Liked: If I have to be charitable to this thing, I can at least say that it’s a fairly easy film to get into without the five films worth of follow-up. The Resident Evil films have always played hard and fast with their continuity, up to and including reducing the entire world to a desert wasteland in one film and then it suddenly isn’t in the next, and this is no exception. As such, it manages to avoid the pitfall that even the better franchise pictures of today fall into and doesn’t out-and-out require the audience to do their homework in order to watch the latest installment. If it sounds like I’m stretching for a positive, it’s only because I am.

Disliked: The action scenes are mesmerising in how incompetent they are, with Anderson and editor Doobie White apparently stringing themselves out on molly before setting out to stage these setpieces. I don’t know when exactly incoherent shaky-cam nausea became the mainstay for modern action filmmakers, but this continues the tradition by highlighting it at its absolute worst. The camerawork is way too close to the action, meaning that we barely get to see any of it, and the editing seems unable to hold onto a single shot for more than a second, resulting in disorientation pretending to be exciting.

And speaking of things trying and failing to be exciting, this film’s horror credibility is dubious at best. Now, don’t get me wrong; not every zombie film automatically needs to be scary and I have liked many a stupid zombie action film in the past. However, if a film is going to try and be scary in this context, it needs to do a lot better than just insert lame jump scares every five minutes. It’s bad enough when they are telegraphed as badly as they are here, but when there is little to no atmosphere or tension to create even surface chills, you start to wonder why they even bothered in the first place.

Of course, this is all small potatoes next to the behemoth of a problem that is the story here. I am 100% convinced that Anderson just made it up as he went along because, aside from not making sense in continuity to the previous films, it fails to even make sense with itself. It keeps bringing up plot points and then dropping them off thematic cliffs so often that, even if you are somehow on board with this narrative, you will likely fall right out of sync with it before too long. Then we get into the specifics and it’s here where one of the bigger lingering issues of the franchise, Alice’s character, somehow reaches a crescendo of stupid. She maintains her status as literally the only competent character on screen, but once we get to the ending, we see just how far they are willing to go in order to keep up her image as the best thing ever in this film’s universe. The fact that the two most active characters, Alice and the Red Queen, are played by the director’s wife and daughter respectively really drives home what a truly egotistical exercise this is. This officially being called The Final Chapter is probably the most entertaining thing about this, knowing how much Paul W.S. Anderson sucks at actually concluding his stories.

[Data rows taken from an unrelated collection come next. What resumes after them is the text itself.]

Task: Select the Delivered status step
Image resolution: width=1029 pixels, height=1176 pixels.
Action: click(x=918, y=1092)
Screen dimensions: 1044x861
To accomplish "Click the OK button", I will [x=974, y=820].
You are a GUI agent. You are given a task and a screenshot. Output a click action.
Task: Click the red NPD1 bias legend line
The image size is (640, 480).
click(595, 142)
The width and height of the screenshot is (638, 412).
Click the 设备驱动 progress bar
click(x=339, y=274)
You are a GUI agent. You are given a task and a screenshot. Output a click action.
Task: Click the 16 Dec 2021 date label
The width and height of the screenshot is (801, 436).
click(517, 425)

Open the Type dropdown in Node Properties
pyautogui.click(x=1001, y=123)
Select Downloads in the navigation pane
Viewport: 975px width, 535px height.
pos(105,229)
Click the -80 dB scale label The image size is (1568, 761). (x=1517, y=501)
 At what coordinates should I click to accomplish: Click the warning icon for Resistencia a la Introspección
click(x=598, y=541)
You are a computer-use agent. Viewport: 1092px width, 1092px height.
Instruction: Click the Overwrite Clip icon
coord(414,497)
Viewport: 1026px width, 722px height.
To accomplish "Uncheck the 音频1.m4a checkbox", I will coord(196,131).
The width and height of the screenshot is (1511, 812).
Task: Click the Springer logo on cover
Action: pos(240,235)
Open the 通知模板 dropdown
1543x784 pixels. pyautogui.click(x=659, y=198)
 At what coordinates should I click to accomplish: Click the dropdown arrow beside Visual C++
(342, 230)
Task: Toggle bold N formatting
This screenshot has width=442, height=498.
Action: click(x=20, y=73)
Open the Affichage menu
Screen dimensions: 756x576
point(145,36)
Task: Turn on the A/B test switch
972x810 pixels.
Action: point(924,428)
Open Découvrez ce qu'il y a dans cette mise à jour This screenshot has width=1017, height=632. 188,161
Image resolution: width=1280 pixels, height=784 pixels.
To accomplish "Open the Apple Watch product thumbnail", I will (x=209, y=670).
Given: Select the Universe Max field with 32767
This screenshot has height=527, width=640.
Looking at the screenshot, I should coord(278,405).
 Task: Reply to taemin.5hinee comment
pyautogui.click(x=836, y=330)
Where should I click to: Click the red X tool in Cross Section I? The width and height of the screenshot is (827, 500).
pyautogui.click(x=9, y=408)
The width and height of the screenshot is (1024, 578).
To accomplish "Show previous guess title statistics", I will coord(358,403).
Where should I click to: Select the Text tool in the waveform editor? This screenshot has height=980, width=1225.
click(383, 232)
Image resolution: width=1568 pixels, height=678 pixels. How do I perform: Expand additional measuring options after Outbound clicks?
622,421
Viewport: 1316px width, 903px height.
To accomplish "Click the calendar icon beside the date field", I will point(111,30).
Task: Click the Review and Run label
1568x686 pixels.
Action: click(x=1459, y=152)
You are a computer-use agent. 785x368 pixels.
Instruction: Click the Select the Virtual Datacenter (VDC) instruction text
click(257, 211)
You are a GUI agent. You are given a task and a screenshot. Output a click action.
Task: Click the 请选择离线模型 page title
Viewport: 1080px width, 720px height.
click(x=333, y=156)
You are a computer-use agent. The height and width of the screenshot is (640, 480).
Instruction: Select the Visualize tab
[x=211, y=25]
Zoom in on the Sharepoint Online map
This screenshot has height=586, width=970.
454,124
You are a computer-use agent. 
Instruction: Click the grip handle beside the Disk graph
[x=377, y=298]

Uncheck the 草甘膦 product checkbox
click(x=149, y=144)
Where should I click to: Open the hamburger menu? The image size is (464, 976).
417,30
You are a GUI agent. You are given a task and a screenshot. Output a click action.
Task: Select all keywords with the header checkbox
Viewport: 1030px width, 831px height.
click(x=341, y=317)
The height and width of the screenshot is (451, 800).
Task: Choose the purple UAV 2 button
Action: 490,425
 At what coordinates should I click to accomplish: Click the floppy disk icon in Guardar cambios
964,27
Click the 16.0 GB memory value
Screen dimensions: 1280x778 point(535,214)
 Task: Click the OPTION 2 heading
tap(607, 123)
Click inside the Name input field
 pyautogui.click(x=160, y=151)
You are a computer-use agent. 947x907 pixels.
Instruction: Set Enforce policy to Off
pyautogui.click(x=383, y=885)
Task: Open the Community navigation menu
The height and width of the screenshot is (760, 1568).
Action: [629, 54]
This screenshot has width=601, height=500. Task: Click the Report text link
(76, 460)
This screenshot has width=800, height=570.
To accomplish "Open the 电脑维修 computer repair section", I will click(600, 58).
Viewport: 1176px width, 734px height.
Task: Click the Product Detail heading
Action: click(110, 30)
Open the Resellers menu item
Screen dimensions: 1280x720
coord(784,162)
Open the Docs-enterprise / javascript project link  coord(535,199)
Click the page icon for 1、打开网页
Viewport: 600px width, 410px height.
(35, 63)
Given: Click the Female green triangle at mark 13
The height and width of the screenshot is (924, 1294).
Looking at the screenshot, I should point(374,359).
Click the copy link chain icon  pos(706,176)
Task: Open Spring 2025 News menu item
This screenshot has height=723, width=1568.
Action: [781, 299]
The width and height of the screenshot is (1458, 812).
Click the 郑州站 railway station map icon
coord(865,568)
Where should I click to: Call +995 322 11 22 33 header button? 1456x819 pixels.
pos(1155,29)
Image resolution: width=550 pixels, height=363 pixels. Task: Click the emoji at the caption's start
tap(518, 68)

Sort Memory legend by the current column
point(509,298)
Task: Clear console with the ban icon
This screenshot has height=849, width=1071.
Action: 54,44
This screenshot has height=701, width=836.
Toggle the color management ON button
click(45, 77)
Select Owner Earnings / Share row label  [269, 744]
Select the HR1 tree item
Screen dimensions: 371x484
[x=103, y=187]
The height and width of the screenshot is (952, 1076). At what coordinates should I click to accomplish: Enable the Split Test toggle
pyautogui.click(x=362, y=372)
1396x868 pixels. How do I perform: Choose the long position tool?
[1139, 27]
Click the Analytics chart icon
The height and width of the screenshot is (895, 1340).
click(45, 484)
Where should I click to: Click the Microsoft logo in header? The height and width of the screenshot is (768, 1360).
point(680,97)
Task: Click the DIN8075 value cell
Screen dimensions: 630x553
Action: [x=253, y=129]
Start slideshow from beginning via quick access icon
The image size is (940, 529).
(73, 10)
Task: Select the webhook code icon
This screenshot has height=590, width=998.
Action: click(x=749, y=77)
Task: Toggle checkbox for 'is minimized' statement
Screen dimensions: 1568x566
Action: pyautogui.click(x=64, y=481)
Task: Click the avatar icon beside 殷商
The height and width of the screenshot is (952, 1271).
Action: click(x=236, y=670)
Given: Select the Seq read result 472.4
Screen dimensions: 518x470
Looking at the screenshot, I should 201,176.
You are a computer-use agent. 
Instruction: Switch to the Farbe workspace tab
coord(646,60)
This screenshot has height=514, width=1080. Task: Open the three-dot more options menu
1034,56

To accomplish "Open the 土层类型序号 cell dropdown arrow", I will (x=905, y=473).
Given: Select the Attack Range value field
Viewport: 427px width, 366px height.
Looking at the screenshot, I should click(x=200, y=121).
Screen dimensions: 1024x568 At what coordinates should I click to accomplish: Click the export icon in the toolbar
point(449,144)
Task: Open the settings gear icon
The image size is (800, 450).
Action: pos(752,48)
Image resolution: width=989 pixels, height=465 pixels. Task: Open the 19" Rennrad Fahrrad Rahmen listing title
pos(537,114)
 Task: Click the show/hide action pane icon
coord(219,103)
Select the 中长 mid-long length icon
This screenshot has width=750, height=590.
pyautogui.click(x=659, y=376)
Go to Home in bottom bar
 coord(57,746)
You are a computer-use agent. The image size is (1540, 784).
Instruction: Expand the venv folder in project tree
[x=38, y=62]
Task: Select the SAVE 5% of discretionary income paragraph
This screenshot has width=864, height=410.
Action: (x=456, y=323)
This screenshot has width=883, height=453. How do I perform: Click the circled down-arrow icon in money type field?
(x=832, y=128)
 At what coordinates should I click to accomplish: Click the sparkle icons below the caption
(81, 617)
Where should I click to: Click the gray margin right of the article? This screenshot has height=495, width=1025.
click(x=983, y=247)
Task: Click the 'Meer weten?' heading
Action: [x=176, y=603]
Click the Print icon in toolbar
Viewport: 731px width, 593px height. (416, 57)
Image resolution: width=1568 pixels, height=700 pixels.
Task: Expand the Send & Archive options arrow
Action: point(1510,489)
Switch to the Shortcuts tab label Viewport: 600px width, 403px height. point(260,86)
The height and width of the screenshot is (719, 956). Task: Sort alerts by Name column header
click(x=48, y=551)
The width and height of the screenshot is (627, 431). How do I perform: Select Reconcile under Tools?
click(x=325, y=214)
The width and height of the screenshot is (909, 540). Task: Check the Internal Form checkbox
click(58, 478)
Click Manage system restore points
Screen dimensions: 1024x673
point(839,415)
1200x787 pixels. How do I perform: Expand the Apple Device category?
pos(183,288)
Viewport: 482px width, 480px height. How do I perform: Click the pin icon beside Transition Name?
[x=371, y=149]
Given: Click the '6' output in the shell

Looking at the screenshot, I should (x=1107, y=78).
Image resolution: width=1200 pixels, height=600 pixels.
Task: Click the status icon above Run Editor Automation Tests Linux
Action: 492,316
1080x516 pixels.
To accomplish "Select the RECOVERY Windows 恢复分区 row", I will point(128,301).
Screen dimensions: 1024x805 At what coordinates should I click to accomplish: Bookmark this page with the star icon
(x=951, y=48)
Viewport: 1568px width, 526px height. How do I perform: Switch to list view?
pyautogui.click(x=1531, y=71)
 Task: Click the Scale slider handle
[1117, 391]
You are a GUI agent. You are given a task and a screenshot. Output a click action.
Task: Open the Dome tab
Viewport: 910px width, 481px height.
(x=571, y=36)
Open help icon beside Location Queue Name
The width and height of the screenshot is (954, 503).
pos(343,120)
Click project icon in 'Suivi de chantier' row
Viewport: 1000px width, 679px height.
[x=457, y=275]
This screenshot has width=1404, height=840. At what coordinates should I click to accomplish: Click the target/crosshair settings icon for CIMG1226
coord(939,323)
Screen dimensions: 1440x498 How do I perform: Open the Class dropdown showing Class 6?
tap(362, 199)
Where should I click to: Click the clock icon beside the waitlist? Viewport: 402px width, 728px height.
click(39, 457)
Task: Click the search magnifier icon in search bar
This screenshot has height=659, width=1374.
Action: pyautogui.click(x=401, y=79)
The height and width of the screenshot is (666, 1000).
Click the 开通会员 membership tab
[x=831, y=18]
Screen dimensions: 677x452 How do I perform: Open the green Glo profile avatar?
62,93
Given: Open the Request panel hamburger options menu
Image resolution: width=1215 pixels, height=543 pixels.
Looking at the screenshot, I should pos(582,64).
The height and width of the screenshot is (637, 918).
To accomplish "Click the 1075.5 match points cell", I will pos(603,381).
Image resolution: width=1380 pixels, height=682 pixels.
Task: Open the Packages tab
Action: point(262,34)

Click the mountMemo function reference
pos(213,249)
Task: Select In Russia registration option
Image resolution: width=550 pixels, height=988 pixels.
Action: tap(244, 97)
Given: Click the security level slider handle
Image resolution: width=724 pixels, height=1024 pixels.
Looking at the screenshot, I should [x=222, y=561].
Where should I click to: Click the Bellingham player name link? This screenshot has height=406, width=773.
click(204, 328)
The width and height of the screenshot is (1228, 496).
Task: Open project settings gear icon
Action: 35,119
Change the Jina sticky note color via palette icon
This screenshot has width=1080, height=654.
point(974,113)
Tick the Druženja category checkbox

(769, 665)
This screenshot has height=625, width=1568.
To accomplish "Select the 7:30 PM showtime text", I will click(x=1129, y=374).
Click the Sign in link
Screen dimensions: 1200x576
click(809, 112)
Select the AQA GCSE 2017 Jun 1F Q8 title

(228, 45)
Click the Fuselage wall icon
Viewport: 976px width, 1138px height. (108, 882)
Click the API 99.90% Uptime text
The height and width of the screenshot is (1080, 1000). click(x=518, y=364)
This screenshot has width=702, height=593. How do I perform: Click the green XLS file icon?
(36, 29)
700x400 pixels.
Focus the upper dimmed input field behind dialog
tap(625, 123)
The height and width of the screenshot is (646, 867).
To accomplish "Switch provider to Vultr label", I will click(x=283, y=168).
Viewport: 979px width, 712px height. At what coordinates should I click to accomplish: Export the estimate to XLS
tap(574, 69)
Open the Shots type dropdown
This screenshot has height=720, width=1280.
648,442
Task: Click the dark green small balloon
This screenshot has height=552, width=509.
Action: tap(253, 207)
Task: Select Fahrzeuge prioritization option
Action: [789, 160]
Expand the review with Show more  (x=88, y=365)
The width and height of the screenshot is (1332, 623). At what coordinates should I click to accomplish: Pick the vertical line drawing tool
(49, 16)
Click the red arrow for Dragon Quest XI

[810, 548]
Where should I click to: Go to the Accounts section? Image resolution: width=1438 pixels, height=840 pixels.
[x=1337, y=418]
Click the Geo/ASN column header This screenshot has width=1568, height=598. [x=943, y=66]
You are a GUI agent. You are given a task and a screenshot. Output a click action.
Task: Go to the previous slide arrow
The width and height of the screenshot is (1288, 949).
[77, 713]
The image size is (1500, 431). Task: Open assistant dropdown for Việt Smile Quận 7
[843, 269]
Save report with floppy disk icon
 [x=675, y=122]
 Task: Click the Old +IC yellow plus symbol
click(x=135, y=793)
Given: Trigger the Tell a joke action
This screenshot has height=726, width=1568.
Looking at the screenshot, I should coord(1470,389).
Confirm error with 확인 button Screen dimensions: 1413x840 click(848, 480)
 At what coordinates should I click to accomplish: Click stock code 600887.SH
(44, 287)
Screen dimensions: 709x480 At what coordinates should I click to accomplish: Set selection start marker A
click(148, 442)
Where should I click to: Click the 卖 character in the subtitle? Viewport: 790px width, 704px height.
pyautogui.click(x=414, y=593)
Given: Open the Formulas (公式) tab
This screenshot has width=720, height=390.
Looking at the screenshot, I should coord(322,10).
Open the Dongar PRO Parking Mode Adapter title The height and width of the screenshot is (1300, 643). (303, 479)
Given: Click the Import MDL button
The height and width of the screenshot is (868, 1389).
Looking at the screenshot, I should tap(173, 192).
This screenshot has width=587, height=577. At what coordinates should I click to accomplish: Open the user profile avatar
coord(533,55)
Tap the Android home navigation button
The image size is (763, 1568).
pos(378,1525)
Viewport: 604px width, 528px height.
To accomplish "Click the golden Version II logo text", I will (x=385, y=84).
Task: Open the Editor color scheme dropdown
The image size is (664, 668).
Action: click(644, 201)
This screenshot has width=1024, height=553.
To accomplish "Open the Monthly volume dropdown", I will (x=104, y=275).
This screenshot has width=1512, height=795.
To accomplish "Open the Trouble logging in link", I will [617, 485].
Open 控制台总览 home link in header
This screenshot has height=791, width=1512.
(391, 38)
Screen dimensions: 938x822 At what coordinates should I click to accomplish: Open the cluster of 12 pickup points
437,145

Final Thoughts: If you have the capacity to laugh at bad movies, rather than just feel like you’re wasting your own time, then you might get some entertainment out of this. Otherwise, there is honestly no reason to watch this. The story makes no sense, regardless of whether you’ve caught up with the previous films or not, the action is lame, the acting is bare bones and Anderson’s boastful approach to storytelling is alive and well, resulting in a rather pathetic offering.